▶ Task requirements
Could you copy out, word for word, the excerpt below on the 2023 outlook and the war in Ukraine?

▶ Source document
|---|

As 2023 begins, we are watching other hot spots, most notably the protest movements and regime response in Iran, missile tests (and — likely coming soon — a nuclear test) in North Korea, and the deepening crisis — for women and girls especially — in Taliban-ruled Afghanistan.
And we’ll monitor global efforts to fight climate change, because — to put it bluntly — in the long term, no crisis matters more than the one that puts the planet at risk.
But we begin our look ahead with the item that rated barely a paragraph in last year’s forecast. We begin with the war.
A second year of war
They are the most profound questions the world will face in 2023:
- Will the war in Ukraine end?
- If so, when and in what way?
- And if not, what next for Ukraine and Russia?
The stunning reality is that as the new year begins, a Ukrainian victory is possible. A year ago, some of the world’s sharpest military minds were warning that a Russian invasion would topple Ukraine’s government in a matter of days or weeks. Against the world’s largest army, and with a fickle friend in NATO, what chance did Zelenskyy and his country have?
And yet here we are. The failings of the Russian military, resilience of the Ukrainian people and anything-but-fickle response of NATO were perhaps the greatest surprises on the global stage in 2022. Together, they have left Ukraine with a chance to win.
- Will Russia make another move against Kyiv?
Some analysts are skeptical, given the Russian military performance in 2022. And a new full-scale assault on Kyiv might harden even the softest among Ukraine’s European supporters. But — like the initial invasion — the fact that a plan might be strategically flawed doesn’t mean Putin won’t try.

|---|

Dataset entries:
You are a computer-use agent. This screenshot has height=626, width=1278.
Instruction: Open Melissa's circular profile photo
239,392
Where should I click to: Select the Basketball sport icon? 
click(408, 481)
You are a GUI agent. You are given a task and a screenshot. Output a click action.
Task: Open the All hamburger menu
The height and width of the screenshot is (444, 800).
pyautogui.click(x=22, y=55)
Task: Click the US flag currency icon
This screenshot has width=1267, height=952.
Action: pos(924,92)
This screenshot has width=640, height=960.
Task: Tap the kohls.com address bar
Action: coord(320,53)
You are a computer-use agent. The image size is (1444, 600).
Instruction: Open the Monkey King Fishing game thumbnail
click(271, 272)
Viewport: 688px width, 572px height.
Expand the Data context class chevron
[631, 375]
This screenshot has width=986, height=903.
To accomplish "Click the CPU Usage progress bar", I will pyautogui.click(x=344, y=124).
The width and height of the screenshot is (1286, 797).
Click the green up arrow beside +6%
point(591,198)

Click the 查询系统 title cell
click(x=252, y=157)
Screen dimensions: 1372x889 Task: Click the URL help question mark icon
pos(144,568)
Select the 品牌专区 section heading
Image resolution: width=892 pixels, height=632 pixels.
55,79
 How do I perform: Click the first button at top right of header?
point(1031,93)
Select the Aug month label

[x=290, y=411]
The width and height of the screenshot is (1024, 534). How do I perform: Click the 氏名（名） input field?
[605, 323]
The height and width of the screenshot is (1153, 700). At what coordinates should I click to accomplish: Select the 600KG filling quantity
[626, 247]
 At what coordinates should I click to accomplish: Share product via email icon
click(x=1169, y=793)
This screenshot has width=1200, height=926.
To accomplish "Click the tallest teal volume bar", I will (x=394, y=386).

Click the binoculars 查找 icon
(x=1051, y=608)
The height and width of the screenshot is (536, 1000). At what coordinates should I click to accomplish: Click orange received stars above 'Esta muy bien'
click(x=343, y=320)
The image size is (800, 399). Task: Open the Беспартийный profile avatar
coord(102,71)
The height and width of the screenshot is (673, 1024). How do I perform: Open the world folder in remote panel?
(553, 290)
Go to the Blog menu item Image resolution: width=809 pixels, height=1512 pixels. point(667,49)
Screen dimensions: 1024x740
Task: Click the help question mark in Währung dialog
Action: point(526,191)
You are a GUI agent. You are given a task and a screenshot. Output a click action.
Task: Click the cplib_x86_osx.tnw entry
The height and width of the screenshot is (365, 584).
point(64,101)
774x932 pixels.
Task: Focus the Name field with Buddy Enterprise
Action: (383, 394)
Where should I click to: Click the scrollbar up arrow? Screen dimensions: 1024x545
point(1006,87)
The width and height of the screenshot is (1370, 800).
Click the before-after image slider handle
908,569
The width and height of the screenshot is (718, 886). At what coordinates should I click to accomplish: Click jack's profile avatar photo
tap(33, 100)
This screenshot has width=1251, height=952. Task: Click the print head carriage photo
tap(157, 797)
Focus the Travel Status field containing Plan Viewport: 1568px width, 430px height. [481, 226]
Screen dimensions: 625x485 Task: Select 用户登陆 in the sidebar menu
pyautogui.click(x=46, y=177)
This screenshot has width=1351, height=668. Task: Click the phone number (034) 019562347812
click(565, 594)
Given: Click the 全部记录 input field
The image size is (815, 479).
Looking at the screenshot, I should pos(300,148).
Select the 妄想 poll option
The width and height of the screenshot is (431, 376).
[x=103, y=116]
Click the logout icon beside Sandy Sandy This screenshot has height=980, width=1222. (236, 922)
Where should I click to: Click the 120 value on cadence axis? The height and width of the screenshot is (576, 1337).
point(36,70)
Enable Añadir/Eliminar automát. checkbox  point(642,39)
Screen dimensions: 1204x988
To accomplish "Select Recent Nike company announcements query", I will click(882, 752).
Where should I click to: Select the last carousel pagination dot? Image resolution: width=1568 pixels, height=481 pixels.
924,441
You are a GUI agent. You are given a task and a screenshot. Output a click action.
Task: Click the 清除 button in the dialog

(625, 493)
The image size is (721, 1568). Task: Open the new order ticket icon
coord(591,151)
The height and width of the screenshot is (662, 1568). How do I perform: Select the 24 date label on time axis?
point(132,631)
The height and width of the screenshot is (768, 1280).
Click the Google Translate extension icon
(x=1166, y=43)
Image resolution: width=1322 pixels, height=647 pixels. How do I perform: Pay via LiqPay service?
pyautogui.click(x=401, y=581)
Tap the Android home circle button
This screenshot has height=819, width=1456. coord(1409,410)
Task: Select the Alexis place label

|---|

▶ Result of this task
As 2023 begins, we are watching other hot spots, most notably the protest movements and regime response in Iran, missile tests (and — likely coming soon — a nuclear test) in North Korea, and the deepening crisis — for women and girls especially — in Taliban-ruled Afghanistan.
And we’ll monitor global efforts to fight climate change, because — to put it bluntly — in the long term, no crisis matters more than the one that puts the planet at risk.
But we begin our look ahead with the item that rated barely a paragraph in last year’s forecast. We begin with the war.
A second year of war
They are the most profound questions the world will face in 2023:
- Will the war in Ukraine end?
- If so, when and in what way?
- And if not, what next for Ukraine and Russia?
The stunning reality is that as the new year begins, a Ukrainian victory is possible. A year ago, some of the world’s sharpest military minds were warning that a Russian invasion would topple Ukraine’s government in a matter of days or weeks. Against the world’s largest army, and with a fickle friend in NATO, what chance did Zelenskyy and his country have?
And yet here we are. The failings of the Russian military, resilience of the Ukrainian people and anything-but-fickle response of NATO were perhaps the greatest surprises on the global stage in 2022. Together, they have left Ukraine with a chance to win.
- Will Russia make another move against Kyiv?
Some analysts are skeptical, given the Russian military performance in 2022. And a new full-scale assault on Kyiv might harden even the softest among Ukraine’s European supporters. But — like the initial invasion — the fact that a plan might be strategically flawed doesn’t mean Putin won’t try.